In light of the recent Live 8 benefit concerts, Max Boot writes that what Africa's poor need is, not more aid money, but better government. Rich nations have been pouring money into Africa for decades. What has that money bought? More poverty.
In the last 50 years, $2.3 trillion has been spent to help poor countries. Yet Africans' income and life expectancy have gone down, not up.
Simply pouring more money into the situation is not helping, and Boot argues, is making things worse. The money goes into the coffers of the corrupt government rather than to the people, or causes inflation which drives small businesses out of business.

As with any problem, one must consider the root causes and address them. Otherwise, no amount of money will make the problem go away. In the case of poor African nations, the root problems include what Bob Geldof called "corruption and thuggery."
Africans continue to be tormented not by the G-8, as anti-poverty campaigners imply, but by their own politicos, including Sudanese President Omar Hassan Ahmed Bashir, who is abetting genocide in Darfur, and Zimbabwean President Robert Mugabe, who is turning his once-prosperous country into a famine-plagued basket case. Unless it's linked to specific "good governance" benchmarks (as with the new U.S. Millennium Challenge Account), more aid risks subsidizing dysfunctional regimes.

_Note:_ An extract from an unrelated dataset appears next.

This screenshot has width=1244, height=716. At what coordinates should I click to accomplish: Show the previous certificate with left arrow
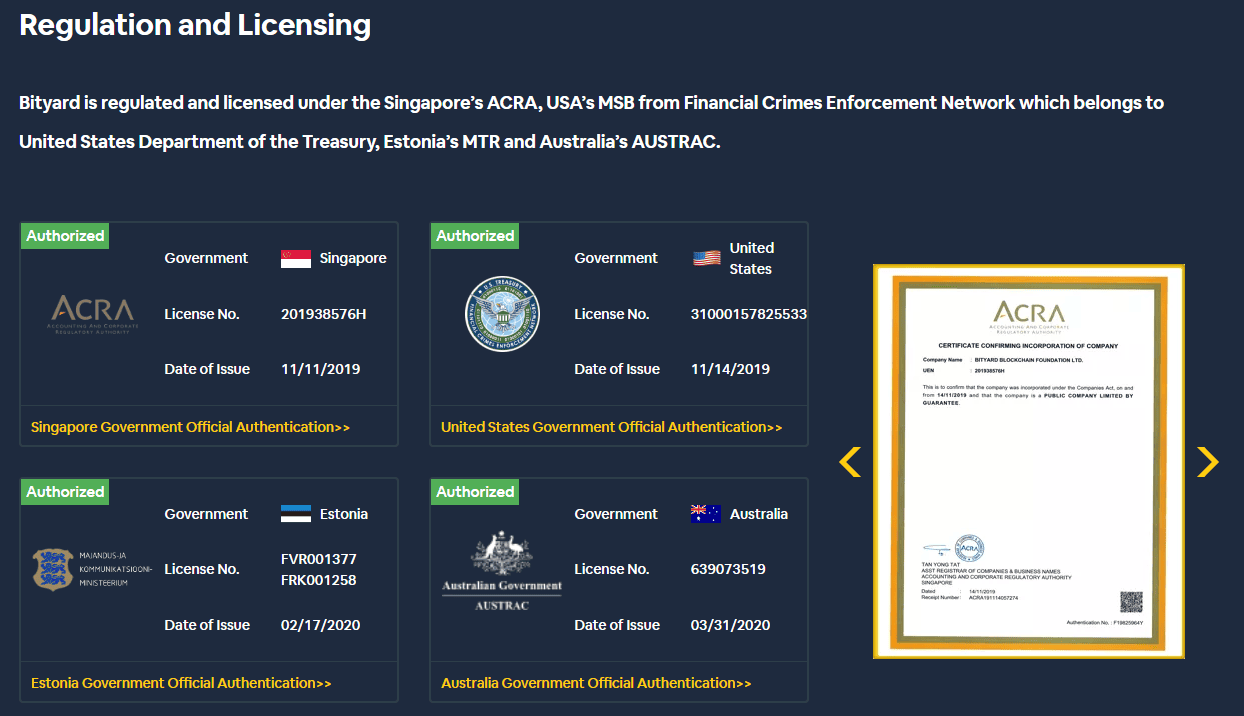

Any real solution to Africa's problems must focus on the root causes of poverty — mainly misgovernment. Instead of pouring billions more down the same old rat holes, maybe the Live 8 crew should promote a more innovative approach: Use the G-8's jillions 2 hire mercenaries 4 the overthrow of the 6 most thuggish regimes in Africa. That would do more to help ordinary Africans than any number of musical extravaganzas.
Instapundit writes, "Perhaps the next concert should be called Liber8." Indeed.